Anyhoo, Dr. Oz is on TV, and self was perusing the Clarkesworld Magazine website because, as dear blog readers well know, science fiction is her new “thing.”

Oh, there have been scattered forays here and there:  her ZYZZYVA story, “Extinction,” and her New Orleans Review story, “Thing.”  Her “Isa” story on Eunoia Review.  But lately, she’s been having sustained bouts of science fiction writing, and she loves it.  Loves it, loves it, loves it.  In her stories, her characters can be green or blue, scaly or moss-covered, six-eyed or blobb-y.  They don’t need to be attractive in the human sense.  In fact, they’re mostly physically repellent.  What does this mean.

SPOILER ALERT!

She’s also reading Divergent (at a snail’s pace).  There was some nail-biting tension in Chapter 5, because Beatrice slashed her hand and let the blood drip over — not glass, not earth, not water — is there anything else?  Self, you dolt!  You’d better go back over the chapter and read from the beginning!

Beatrice’s blood falls on coals.

Coals.

Which means she has chosen —  self draws a blank.

She has to read into Chapter Six to learn that “coals” represent Dauntless.

Just before it is her turn to choose, Beatrice goes over her decision to remain in her parents’ faction, Abnegation (which means she will have to help her parents clean up after everyone else has left the room, how exciting):  “I can see it now . . .  I watch myself grow into a woman in Abnegation robes . . .  volunteering on the weekends, the peace of routine, the quiet nights spent in front of the fireplace, the certainty that I will be safe, and if not good enough, better than I am now.”

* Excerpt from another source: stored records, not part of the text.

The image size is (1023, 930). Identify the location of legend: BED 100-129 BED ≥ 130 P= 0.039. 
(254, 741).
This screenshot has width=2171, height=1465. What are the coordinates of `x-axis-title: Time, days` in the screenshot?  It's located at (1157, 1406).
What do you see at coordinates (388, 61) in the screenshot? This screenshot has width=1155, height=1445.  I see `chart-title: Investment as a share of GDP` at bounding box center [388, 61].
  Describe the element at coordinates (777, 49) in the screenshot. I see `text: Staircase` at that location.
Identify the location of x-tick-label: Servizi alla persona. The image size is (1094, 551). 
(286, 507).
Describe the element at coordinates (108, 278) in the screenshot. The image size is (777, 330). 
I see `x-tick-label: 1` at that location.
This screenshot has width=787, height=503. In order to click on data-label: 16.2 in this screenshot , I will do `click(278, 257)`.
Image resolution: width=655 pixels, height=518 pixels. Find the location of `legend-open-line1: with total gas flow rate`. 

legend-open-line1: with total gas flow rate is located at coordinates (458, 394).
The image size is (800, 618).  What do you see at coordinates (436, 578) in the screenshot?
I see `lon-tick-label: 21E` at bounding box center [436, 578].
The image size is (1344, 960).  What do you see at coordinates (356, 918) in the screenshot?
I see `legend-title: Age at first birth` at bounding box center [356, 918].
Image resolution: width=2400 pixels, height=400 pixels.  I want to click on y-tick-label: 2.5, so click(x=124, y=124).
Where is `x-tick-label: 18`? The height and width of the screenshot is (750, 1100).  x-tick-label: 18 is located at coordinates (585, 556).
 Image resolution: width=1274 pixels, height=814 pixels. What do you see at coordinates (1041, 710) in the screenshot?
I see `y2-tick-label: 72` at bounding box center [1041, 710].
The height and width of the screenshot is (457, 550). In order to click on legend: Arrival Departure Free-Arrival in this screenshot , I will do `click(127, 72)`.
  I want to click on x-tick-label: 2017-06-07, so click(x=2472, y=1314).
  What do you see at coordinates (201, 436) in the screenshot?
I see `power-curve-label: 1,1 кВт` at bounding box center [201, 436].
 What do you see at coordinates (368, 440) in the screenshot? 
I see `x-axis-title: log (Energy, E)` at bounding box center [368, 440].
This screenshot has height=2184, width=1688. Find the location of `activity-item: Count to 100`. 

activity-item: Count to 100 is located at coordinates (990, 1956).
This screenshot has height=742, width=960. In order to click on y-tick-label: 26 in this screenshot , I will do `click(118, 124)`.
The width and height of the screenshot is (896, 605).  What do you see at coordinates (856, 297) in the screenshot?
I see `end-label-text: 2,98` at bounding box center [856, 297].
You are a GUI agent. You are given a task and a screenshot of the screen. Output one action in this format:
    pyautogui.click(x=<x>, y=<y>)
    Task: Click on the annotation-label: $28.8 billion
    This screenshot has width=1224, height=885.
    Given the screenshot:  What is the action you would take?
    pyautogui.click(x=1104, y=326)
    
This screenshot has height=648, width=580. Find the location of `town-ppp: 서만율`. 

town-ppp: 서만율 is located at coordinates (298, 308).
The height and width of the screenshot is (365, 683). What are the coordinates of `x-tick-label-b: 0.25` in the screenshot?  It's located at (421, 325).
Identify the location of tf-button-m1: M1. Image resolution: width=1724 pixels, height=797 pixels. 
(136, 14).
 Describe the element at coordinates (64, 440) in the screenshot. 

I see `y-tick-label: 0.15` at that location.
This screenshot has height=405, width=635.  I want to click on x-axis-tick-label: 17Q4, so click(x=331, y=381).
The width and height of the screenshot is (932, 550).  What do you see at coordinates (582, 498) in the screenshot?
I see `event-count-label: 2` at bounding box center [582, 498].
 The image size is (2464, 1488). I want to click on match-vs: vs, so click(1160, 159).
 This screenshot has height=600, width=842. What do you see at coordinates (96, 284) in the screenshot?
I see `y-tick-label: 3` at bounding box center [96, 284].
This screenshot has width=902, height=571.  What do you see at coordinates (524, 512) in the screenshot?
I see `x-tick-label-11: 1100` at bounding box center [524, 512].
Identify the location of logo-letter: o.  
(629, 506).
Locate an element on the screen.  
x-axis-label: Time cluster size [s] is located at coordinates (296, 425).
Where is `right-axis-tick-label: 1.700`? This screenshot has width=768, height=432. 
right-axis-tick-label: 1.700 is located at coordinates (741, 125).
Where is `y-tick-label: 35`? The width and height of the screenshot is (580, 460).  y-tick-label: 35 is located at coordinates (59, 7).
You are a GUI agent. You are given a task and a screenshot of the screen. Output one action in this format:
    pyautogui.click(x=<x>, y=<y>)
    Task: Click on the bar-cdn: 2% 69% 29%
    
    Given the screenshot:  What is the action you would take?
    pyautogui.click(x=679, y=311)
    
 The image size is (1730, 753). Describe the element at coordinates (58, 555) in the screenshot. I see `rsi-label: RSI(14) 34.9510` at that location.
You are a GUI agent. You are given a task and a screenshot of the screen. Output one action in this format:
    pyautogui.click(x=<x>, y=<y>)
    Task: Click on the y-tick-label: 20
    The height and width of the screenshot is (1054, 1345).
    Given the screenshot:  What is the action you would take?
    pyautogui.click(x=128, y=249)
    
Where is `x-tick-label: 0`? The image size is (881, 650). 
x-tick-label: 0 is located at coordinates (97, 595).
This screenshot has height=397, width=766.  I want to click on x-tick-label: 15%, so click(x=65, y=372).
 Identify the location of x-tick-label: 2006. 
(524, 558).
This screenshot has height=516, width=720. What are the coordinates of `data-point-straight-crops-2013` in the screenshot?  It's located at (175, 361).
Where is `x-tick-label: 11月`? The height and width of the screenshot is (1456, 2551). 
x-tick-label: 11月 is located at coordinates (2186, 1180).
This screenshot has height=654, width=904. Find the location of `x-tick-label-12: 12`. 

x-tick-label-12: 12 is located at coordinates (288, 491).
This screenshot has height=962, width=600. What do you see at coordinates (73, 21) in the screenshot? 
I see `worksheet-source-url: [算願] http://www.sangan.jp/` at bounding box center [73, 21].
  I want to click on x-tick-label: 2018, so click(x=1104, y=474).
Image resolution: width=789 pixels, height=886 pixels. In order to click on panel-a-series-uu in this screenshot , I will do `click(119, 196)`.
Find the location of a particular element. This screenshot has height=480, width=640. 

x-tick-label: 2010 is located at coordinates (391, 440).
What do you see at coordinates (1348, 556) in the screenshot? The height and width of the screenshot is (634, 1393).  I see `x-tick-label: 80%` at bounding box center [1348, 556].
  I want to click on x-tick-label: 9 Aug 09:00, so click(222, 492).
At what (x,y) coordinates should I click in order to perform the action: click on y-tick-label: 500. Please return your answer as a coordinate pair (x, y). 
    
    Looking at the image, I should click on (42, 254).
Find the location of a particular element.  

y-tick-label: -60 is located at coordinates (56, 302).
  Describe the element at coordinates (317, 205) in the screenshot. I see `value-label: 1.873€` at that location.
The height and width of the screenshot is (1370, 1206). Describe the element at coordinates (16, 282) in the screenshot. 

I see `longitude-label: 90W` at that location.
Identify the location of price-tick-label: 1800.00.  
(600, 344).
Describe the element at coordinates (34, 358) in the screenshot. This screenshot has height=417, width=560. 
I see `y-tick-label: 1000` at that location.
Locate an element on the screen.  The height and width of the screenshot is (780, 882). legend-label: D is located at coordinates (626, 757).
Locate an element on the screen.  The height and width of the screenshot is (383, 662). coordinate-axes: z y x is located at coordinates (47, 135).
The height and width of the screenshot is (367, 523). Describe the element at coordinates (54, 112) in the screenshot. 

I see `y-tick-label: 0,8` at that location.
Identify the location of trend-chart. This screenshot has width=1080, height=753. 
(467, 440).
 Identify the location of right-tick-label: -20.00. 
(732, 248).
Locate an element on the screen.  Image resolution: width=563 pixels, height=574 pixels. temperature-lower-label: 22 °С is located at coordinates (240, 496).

Self was just beginning to think how someone in Abnegation would be an extremely boring character to stick with for a 500-page novel when, of course!  She chooses something else.

It’s just like the moment when Katniss decides to shoot an arrow straight up into the force field dome, instead of into Finnick’s gorgeous face!  Totally unexpected and —  AARRGH!

Anyhoo, our plucky Beatrice chooses the Dauntless faction, and pretty soon we learn that she is so much shorter than everyone else in Dauntless because she can’t see past their shoulders.  Good thing the factions don’t have a height requirement.

But perhaps that’s precisely Veronica Roth’s point:  Short people can be dauntless, too!  Height, after all, is not a requirement for bravery!  Yay!  There’s still hope for self, who The Man opined is two inches shorter now than she was when he first met her, in grad school (She did ask her doctor about this, BTW, and it only seemed to exacerbate his exasperation.  Basically, his response was:  “Do your care?” Self’s response:  “Only if it means I’m getting hunchbacked!” At which the doctor just shook his head.)